All of them get less out of this film than Akshay Kumar does in a guest appearance. Playing a character who could easily have been stereotypically camp, Kumar manages to hold back just enough to ensure that he is intentionally over-the-top yet not crude.

The film’s fatal flaw, then, is its failure to persist with any particular idea, concept, theme or thought. There is, for instance, a potentially sweet scene when a bad guy barges into a group of Muslim men at prayer and Junaid stops Kabir from chasing him through the group, saying: “Namaz ki izzat rakh le, khuda hamari rakh lega (Honour the namaz and God will take care of us).” The few seconds of silence that follow are poignant, especially in the context of the Islamophobia pervading the world right now. And then … boom! … something goes wrong, and the entire point is lost, though it is clear that it was not Rohit or his co-writers’ intention to suggest that khuda was not bothered. Team Dishoom, it appears, were unable to sustain their own involvement in the moment.

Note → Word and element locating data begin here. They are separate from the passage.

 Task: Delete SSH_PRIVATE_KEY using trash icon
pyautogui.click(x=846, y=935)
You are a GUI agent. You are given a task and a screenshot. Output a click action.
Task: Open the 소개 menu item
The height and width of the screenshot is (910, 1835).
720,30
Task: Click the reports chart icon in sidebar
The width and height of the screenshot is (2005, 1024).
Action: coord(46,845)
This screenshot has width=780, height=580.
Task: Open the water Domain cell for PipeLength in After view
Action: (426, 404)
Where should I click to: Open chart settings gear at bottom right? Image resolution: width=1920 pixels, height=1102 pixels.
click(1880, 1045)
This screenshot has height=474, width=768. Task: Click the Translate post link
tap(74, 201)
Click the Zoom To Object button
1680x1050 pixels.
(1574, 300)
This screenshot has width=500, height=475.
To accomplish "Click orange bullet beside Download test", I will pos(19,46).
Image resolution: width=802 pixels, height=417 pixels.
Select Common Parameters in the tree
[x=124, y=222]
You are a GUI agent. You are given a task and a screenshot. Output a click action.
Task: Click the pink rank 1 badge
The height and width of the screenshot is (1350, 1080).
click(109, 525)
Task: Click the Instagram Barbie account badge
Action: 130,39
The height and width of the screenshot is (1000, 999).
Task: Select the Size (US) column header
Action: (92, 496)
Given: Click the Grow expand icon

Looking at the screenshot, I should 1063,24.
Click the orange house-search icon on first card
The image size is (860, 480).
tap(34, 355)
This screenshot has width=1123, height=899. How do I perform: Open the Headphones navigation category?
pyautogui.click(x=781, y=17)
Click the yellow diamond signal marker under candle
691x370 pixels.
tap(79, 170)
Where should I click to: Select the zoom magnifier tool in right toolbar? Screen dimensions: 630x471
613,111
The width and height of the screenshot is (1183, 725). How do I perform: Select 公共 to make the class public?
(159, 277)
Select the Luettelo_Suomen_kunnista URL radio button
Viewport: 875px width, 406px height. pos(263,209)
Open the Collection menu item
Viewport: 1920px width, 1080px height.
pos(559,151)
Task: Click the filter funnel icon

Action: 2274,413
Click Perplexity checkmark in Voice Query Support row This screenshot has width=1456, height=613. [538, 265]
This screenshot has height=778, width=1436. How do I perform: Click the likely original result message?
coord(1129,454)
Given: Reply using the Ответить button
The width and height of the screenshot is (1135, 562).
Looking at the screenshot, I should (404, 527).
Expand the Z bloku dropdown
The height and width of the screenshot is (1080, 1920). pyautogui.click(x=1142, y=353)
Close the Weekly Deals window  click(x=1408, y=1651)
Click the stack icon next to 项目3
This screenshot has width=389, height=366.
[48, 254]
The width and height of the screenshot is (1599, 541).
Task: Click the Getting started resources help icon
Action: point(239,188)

Even the film’s obvious flag-waving ambitions are erratically executed. It is silly yet amusing when a star Indian cricketer smashes the ball all over a stadium for sixes and fours in an international match, just minutes after he was soundly walloped on a shoulder he had previously dislocated during a game. Amusing because the Saare Jahan Se Achchha playing in the background as he walks on to the field is no doubt meant to emotionally wave aside our powers of reasoning, and so, rather than be irritated, it is possible to chuckle over that scene.

When the Minister utters this line in the film’s opening minutes, “Duniya ke kisi bhi koney mein koi bhi ek Hindustani ko haath nahin laga sakta hai (Let no one dare to harm a hair on the head of any Indian in any corner of the globe),” it holds out the promise of much wolf-whistle-worthy, chest-thumping patriotism, but it is downright ridiculous to witness her addressing the Dubai Police like a condescending Aunty and to see Kabir bulldozing them as though India – not the United States – is the world’s Big Brother.

Half-heartedness pervades every department of the film. And so while the camera delivers some imposing shots of a Morocco mountainside during a bike chase scene, most all interior settings of the film look glaringly fake, particularly that underground den of vice in the fictional country Abudin.

Pritam’s music too is a mixed bag. While 'Sau tarah ke' is infectiously upbeat, 'Jaaneman aah' accompanying the closing credits is embarrassingly tuneless.

That closing track – shot with Varun and guest star Parineeti Chopra – epitomises the film’s problems. Abraham and Fernandez are curiously absent. Who is Dishoom’s protagonist? Is it meant to be a comedy? Is it meant to be an all-out action flick as you might assume from the title? What went wrong with this project is a mystery, but it is sad that the film is less than the sum of its many noteworthy parts.

Rohit Dhawan debuted with the unrelentingly funny Desi Boyz in which he managed to whip up bowlfuls of chemistry between his leading men Akshay Kumar and John Abraham. In Dishoom, Abraham looks as if he switched off halfway through the project as did most of the film’s team.

Result: Dishoom is a sporadically engaging, intermittently funny, yet always insubstantial film.